3. ぼくは め がほしいです。

~天界~ 

 ここに、珍しい客人無垢な魂がやってきた。

 その者に対して、神が与える選択は基本的に2つ。 

 一つは望む種族へと生まれ変わらせる転生、ニつ目は天の使い天使としてここ天界に残るか。


 そして、神はにいつものように問いかける。


「罪なき子よ。さらなる生を謳歌するか?それとも神たる我が庇護を受け、使徒となるか?」


 神が選択を提示している間、彼の心は神の瞳を手に入れるという欲望で満たされていた。

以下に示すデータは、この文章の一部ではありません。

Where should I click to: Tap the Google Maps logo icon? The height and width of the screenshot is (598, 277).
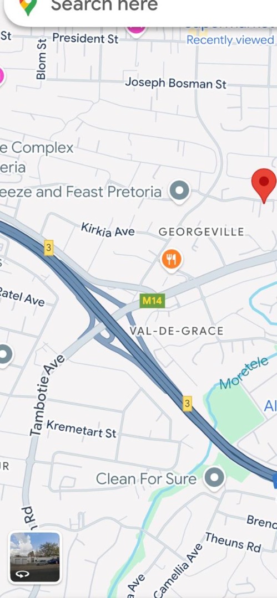[29, 7]
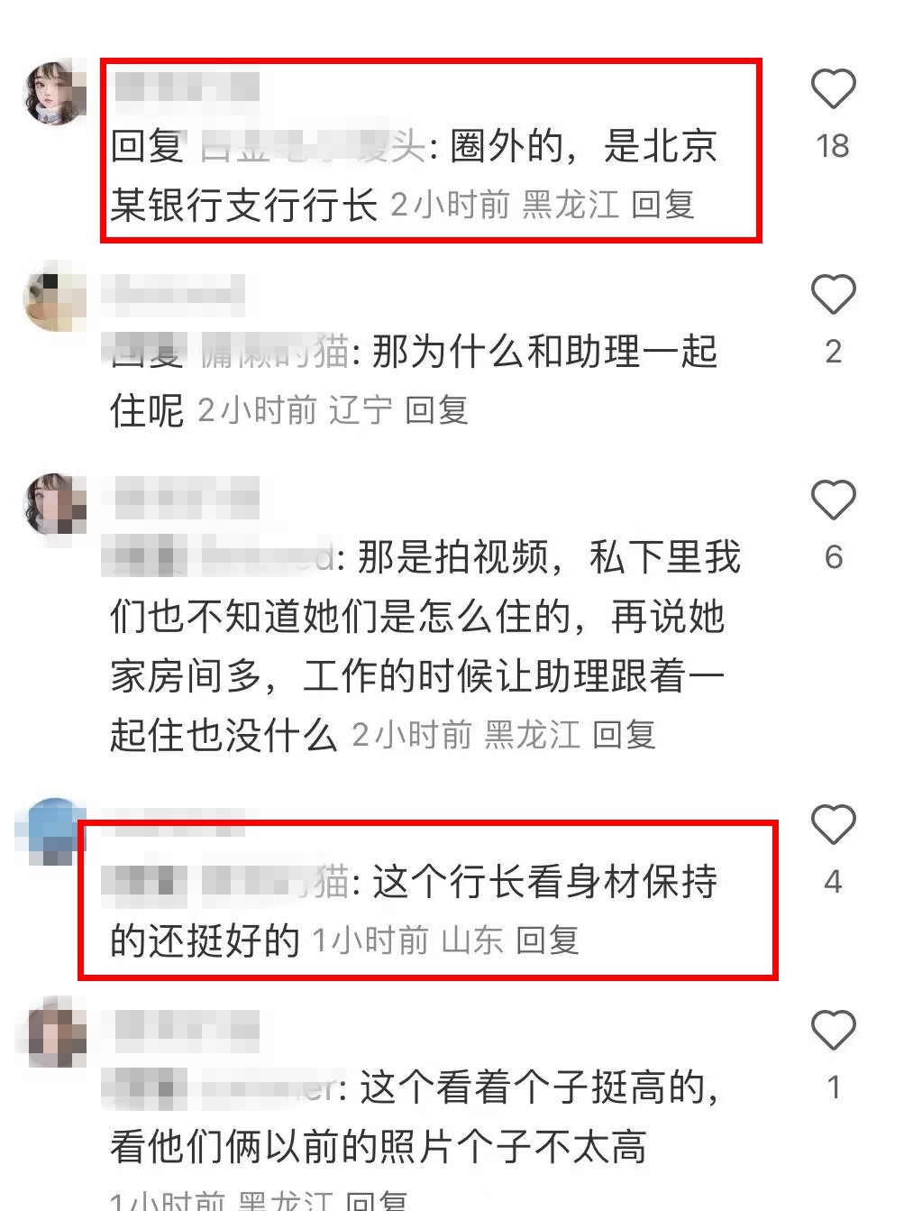Like the comment with 6 likes
Screen dimensions: 904x1211
[x=833, y=500]
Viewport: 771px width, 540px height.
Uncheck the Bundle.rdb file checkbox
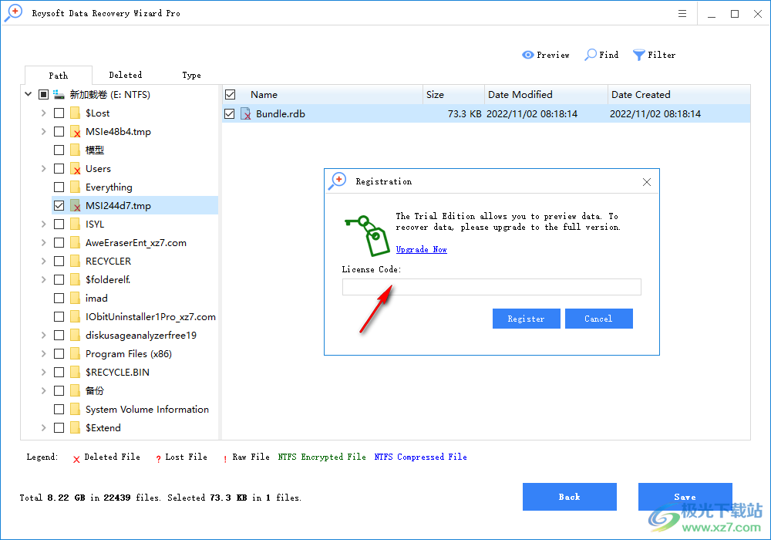(x=229, y=113)
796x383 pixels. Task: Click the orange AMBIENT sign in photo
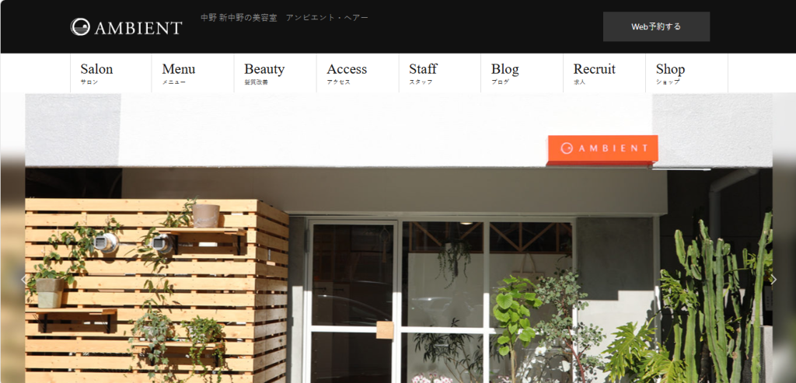click(x=602, y=150)
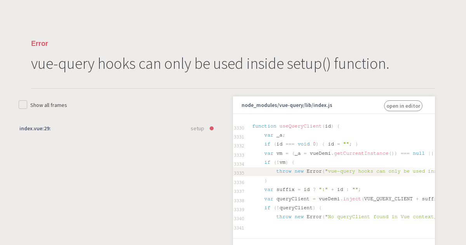
Task: Click the VUE_QUERY_CLIENT token on line 3338
Action: point(389,199)
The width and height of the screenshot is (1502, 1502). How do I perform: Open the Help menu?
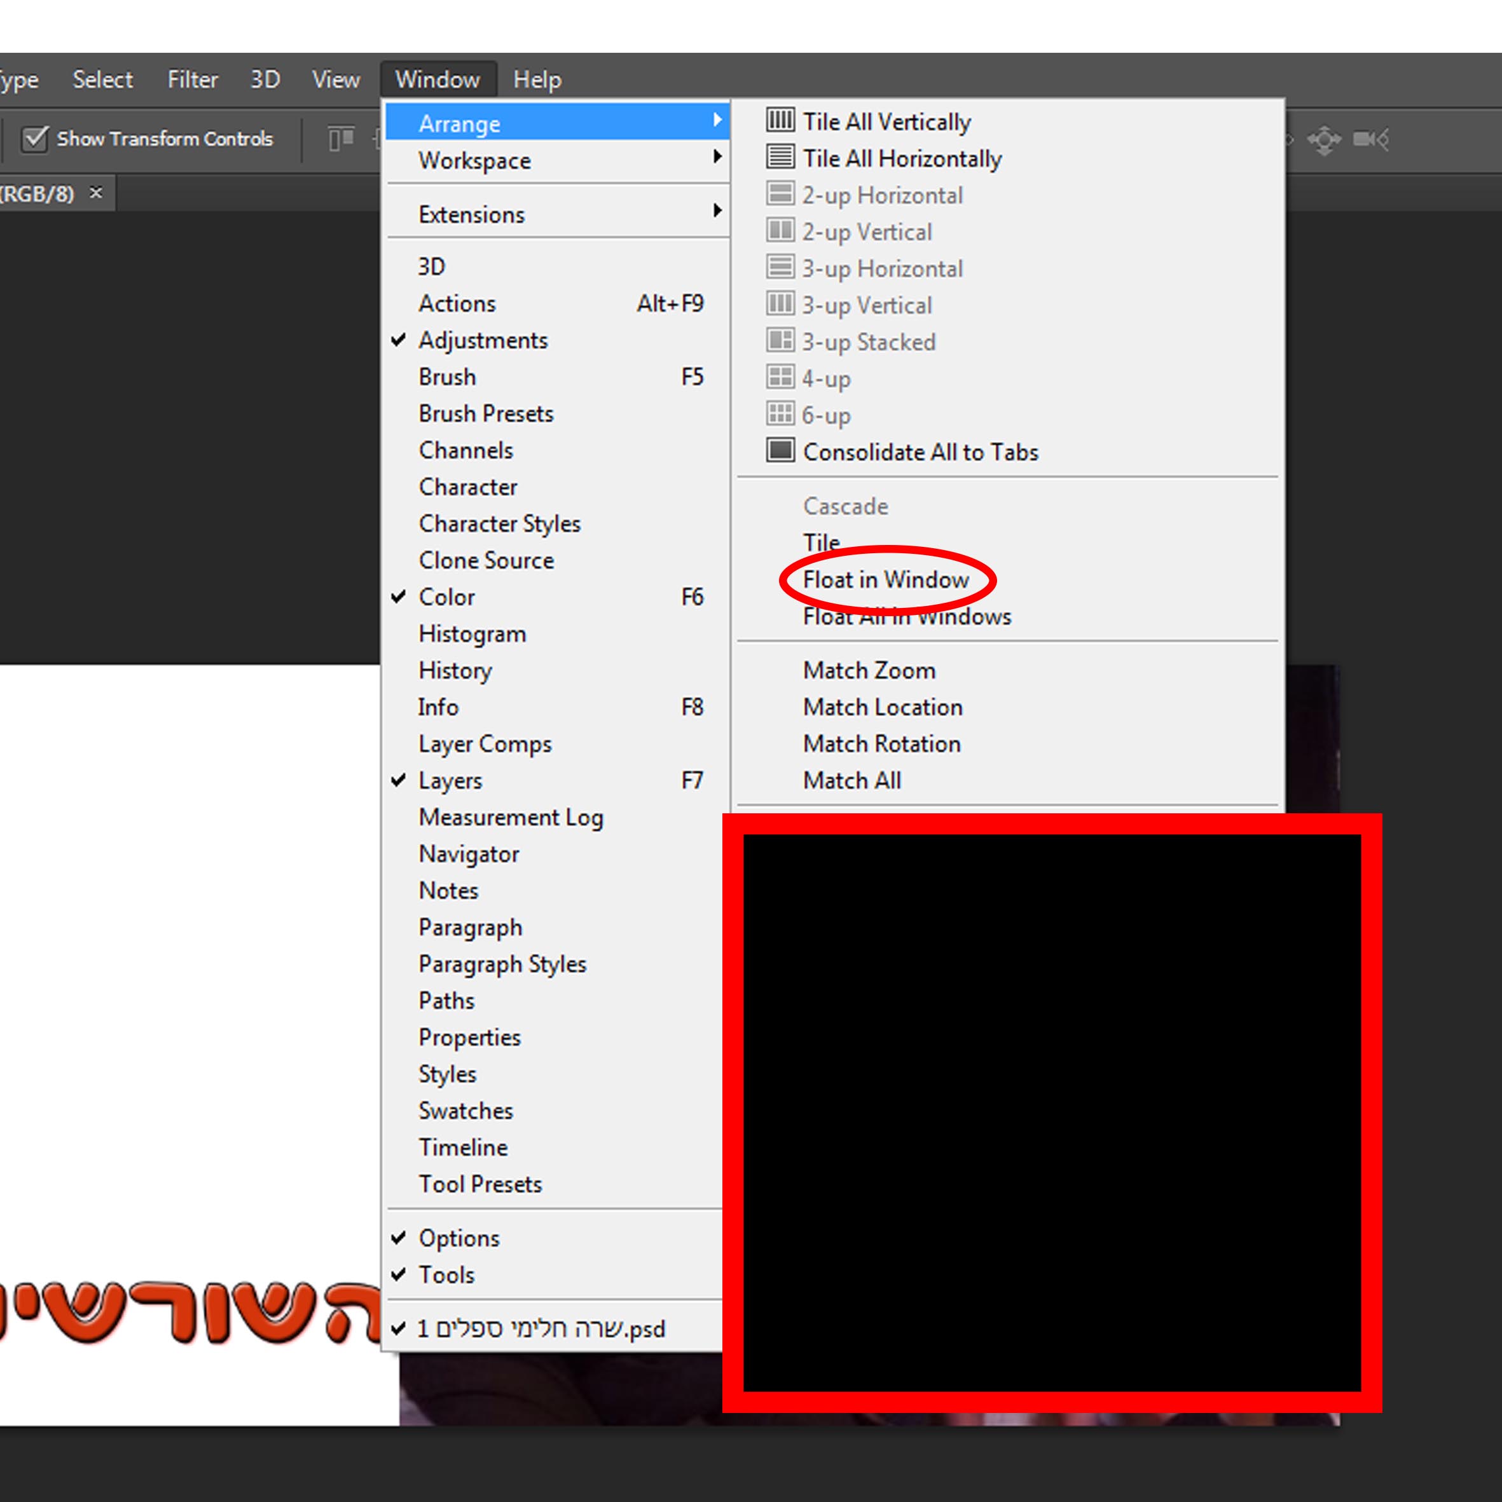click(x=536, y=79)
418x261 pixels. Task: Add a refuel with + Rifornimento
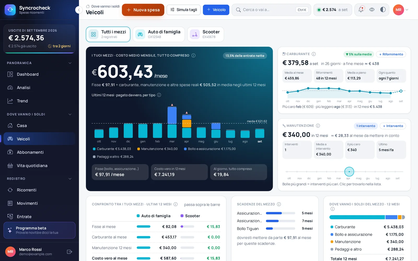391,54
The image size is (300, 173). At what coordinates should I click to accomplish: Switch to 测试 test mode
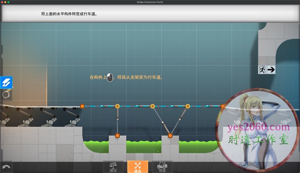tap(113, 167)

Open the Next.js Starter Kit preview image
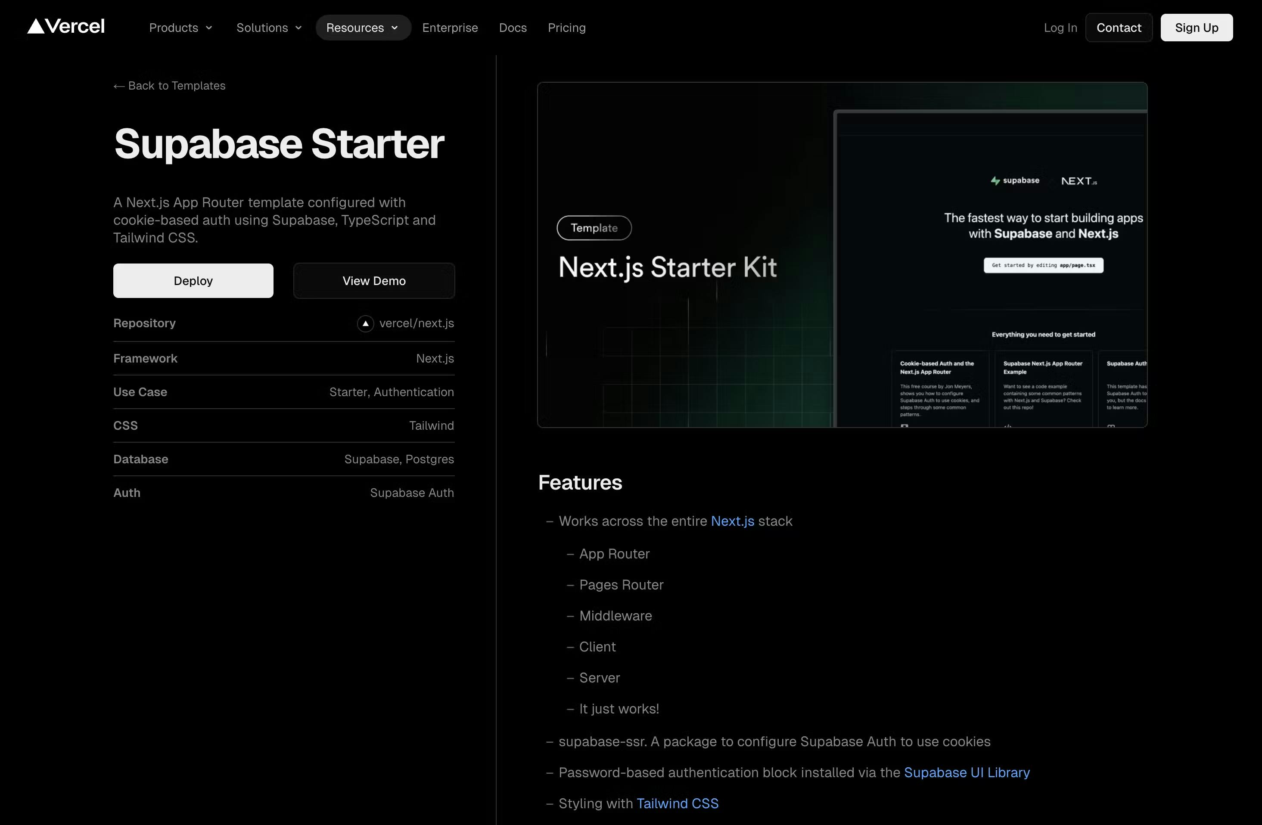point(842,255)
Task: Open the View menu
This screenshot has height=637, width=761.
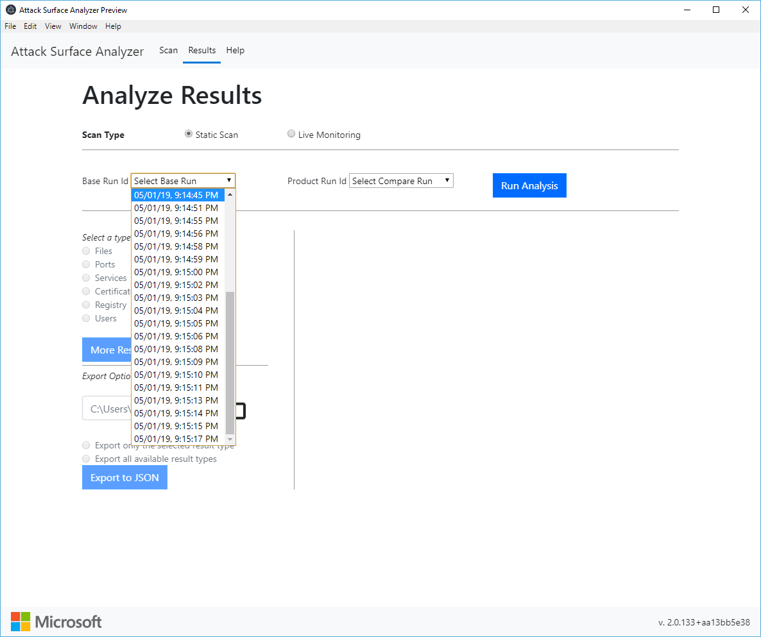Action: (x=53, y=26)
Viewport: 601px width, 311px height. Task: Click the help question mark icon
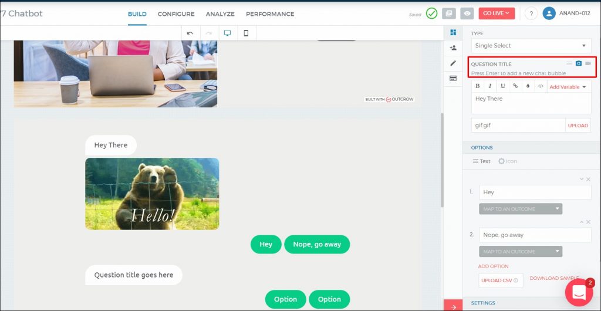pos(531,13)

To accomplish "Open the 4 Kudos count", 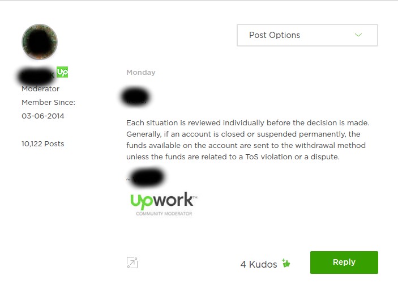I will (x=259, y=264).
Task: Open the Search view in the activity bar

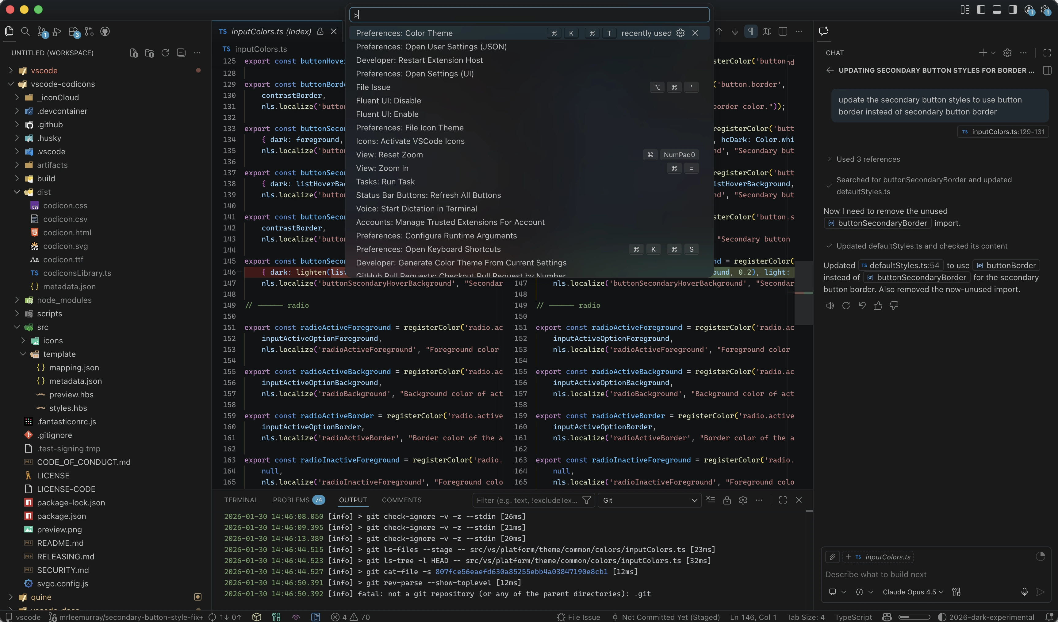Action: 26,31
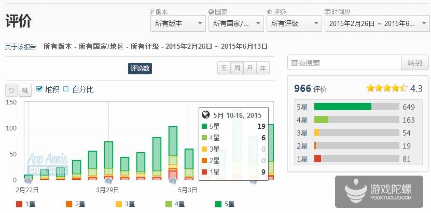
Task: Click the 4星 light green legend icon
Action: [169, 205]
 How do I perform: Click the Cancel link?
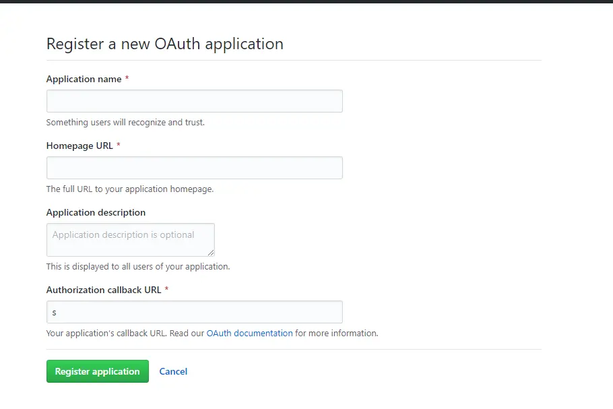click(x=173, y=371)
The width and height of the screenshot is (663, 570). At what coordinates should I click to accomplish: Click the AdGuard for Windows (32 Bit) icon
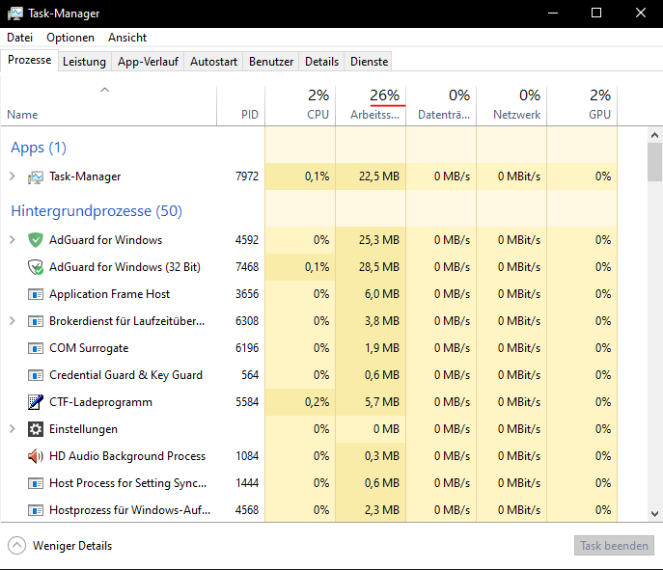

 ただ、目を目を目を目を目を目を目を目を目を目を目を目を目を目を目を目を目を目を目を目を目を目を目を目を目を目を目を目を目を目を目を目を目を目を目を目を目を目を手に入れるために。

 

 無垢な心に初めて生まれた欲。

 なぜ瞳が欲しいのか。

 考える余地もなく、彼は心の欲に従い、行動する。


 やることは簡単だ。瞳をとって、へと転送するだけだ。

 あのお方とは誰だ?まぁいいか。

 固有魔術を持っていただけあって、魂にはそれを成しえる力があった。


 命令に攻撃の意図はない。だから神に求められない。そもそも、罪なき者に神を害するなんてことを思うはずがないのだ。


攻撃ではないのだから、使う魔法も単純だ。

 

「”加速”」

「”分離”」

「”転送”」

 

 神の懐まで移動し、瞳を分離する。そしてあのお方へと転送する。

 これで彼の欲は果たされた。


 この一瞬で、彼はふと考えた。

 瞳は一つでいいのか?と。

 そして、彼は欲張ってもういちど瞳を手に入れようとした。


 神にとって、瞳を奪われるのは初めてだったが、どうでもよいことだった。

 神にとっては罪の有無が問題だった。


 罪は神が選定する。神にとっての罪が何になるのかは神のみぞ知る。

 一度目はよかった。だが二度目、彼はしまった。


 だから神はこう判決を下す。


「”消滅しろ”」


 神の権能を魔術で表現すると固有魔術”言霊”。

 神が発した言を具現化する。


 神の権能により、その魂は消滅した。

 罪の審判者に罪を向けることが最大の禁忌だそうだ。


 そして神はただ虚ろな双眼で再び佇む。